In a recent report in Real World Technologies, chip guru David Kanter dissects the new 64-bit ARM design (ARMv8) and what it might mean to the IT landscape. His take on the architecture is almost uniformly positive, noting that not only did the designers manage to develop an elegant instruction set that was backwardly compatible with the existing ISA, but they also took the extra step to jettison a few of the poorly designed features of the 32-bit architecture.
Announced in October 2011, 64-bit ARM is the biggest makeover the processor architecture has received in its 26-year history. The first implementation in 1985, ARM1, was a 32-bit chip developed for Acorn Computers (ARM = Acorn RISC Machine). Although the architecture never caught on in the PC biz, it’s simple, low-power RISC design made it a natural for embedded/mobile SoC applications and microcontrollers.
While the server and personal computer world moved on to 64 bits, ARM was safely ensconced in the embedded/mobile space where 32 bits of addressing (basically 4 GB) was plenty. But now that devices like tablets and other mobile gadgets are pushing up against this limit, a larger address reach will soon become necessary. Also, the expanded address reach will allow ARM chips for the first time to enter the server market and compete against the x86, the processor architecture that has dominated the datacenter for decades.
In a sense, ARM is trying to duplicate the success of the x86 when it made its own jump from 32 to 64 bits in 2000. In that case, the 64-bit Intel Xeons and AMD Opertons ended up displacing a lot of their high-end RISC-based competition — especially SPARC and Power. If 64-bit ARM ends up cutting into the x86 share of the server market, it would be fitting revenge for the RISC faithful.
As mentioned, before the most critical enabling feature for 64-bit ARM is extending the address space. Although 64 bits could reach 16 exabytes, there’s little application demand to access data at that scale. For the time being, only 48 bits will be used to form an address, which gives software a 256 GB address reach. Presumably, additional address bits can be tacked on in the future as applications scale up.
With the ARMv8 design, integer and floating point structures are also being enhanced, with all general purpose registers being extended to 64 bits. The floating point design has been tweaked to support IEEE754-2008, including additional instructions to make the architecture compliant with the standard.
For vector operations, the changes are more extensive. In the 32-bit spec, the SIMD design (known as NEON) already contained 32 64-bit registers, which could be aliased to 16 128-bit pseudo-registers.

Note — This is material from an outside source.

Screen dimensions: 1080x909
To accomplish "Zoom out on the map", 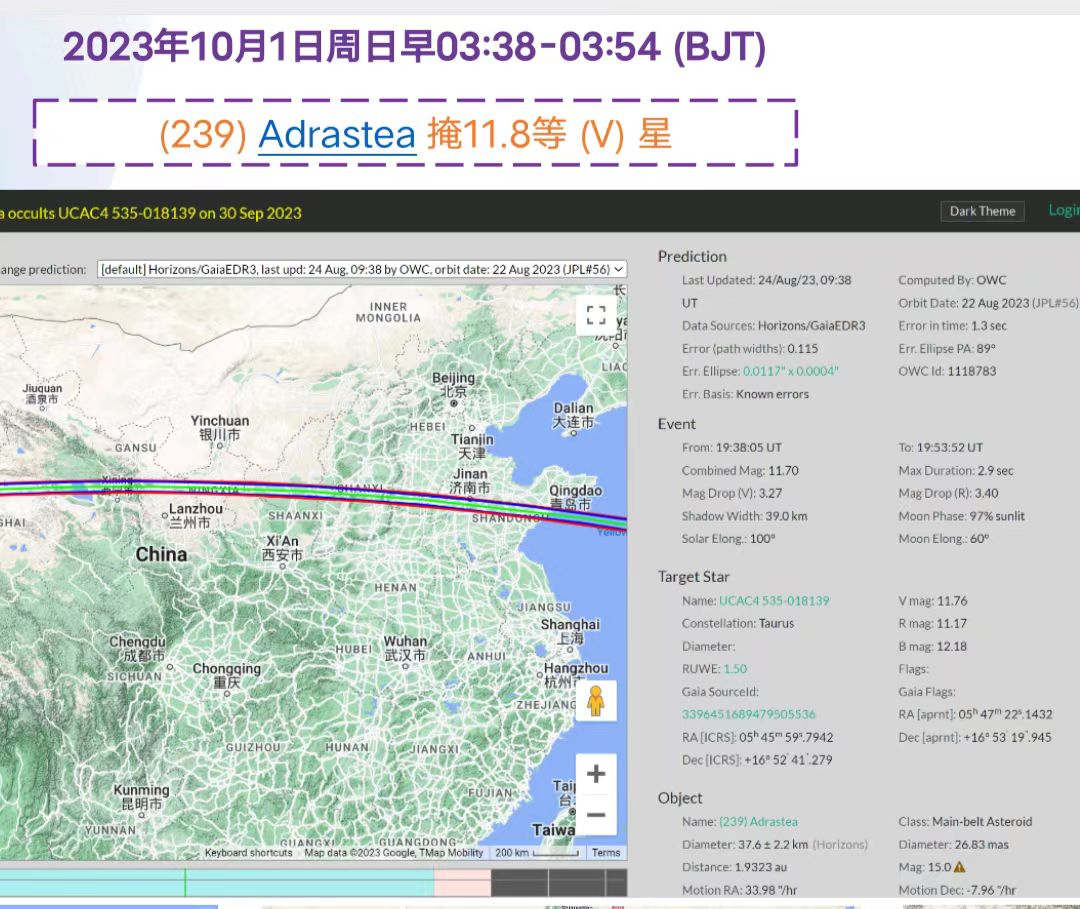I will (596, 815).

For the 64-bit design, that’s been extended to 32 128-bit registers, with the lower half being used if only 64 bit values are needed. Not only does that double the capacity of the vector unit, it makes for a somewhat cleaner arrangement. The SIMD design also adds full IEEE support and double precision floating point operations.
Curiously missing form ARMv8 is multi-threading support, a feature common to all other major server CPUs — x86, SPARC, Power, and even HPC processors like the Blue Gene/Q ASIC (PowerPC A2). Kanter speculates that the ARM designers decided to forego multi-threading for now since it is notoriously difficult to validate, and the new design already encapsulated a lot of changes. Although the jury is still out on the aggregate benefit of this feature, for certain classes of software, the lack of multi-threading support could turn out to be a decided disadvantage.

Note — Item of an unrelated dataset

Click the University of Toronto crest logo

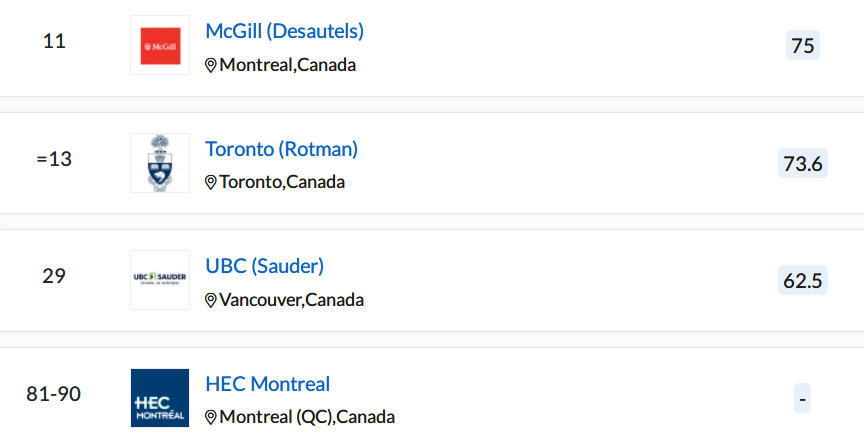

Overall though, Kanter likes what ARM developers have come up with, which he says is “clearly a sound design that was well though out and should enable reasonable implementations.” As he notes though, there are currently no chip implementations around to judge the the architecture’s performance in the field.

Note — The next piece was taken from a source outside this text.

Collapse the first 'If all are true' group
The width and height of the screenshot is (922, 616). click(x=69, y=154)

But within a couple of years, we should see multiple 64-bit ARM SoCs at various segments of the market — everything from high performance computers to workstations. Applied Micro already has an FPGA implementation of ARMv8, which the company unveiled in October 2011 and subsequently demonstrated running on an Apache web server. Samsung, Qualcomm, Calxeda, Microsoft, Marvell and NVIDIA have either stated plans to implement a chip or have already bought licenses. At this point, NVIDIA is the only one that has specifically talked about a 64-bit ARM implementation (Project Denver) aimed at HPC, but Calxeda also has high performance computing on its radar.
Samsung is a particularly interesting entrant to the market. The Korean firm is mostly in the consumer electronics business and its involvement in the server space is currently confined to supplying DRAM and flash components. But Samsung would make a formidable competitor against Intel in the server chip arena if the company funneled its resources there. While Intel has more than twice Samsung’s revenue today, the latter company is growing at a much faster rate.
That led industry analyst firm IC Insights to project that Samsung would eclipse Intel as the world’s largest supplier of semiconductor parts by 2014. Coincidentally, that’s that same year the company plans to roll out its first 64-bit ARM server chips. As Kanter concluded: “Certainly, the next few years should be very interesting.”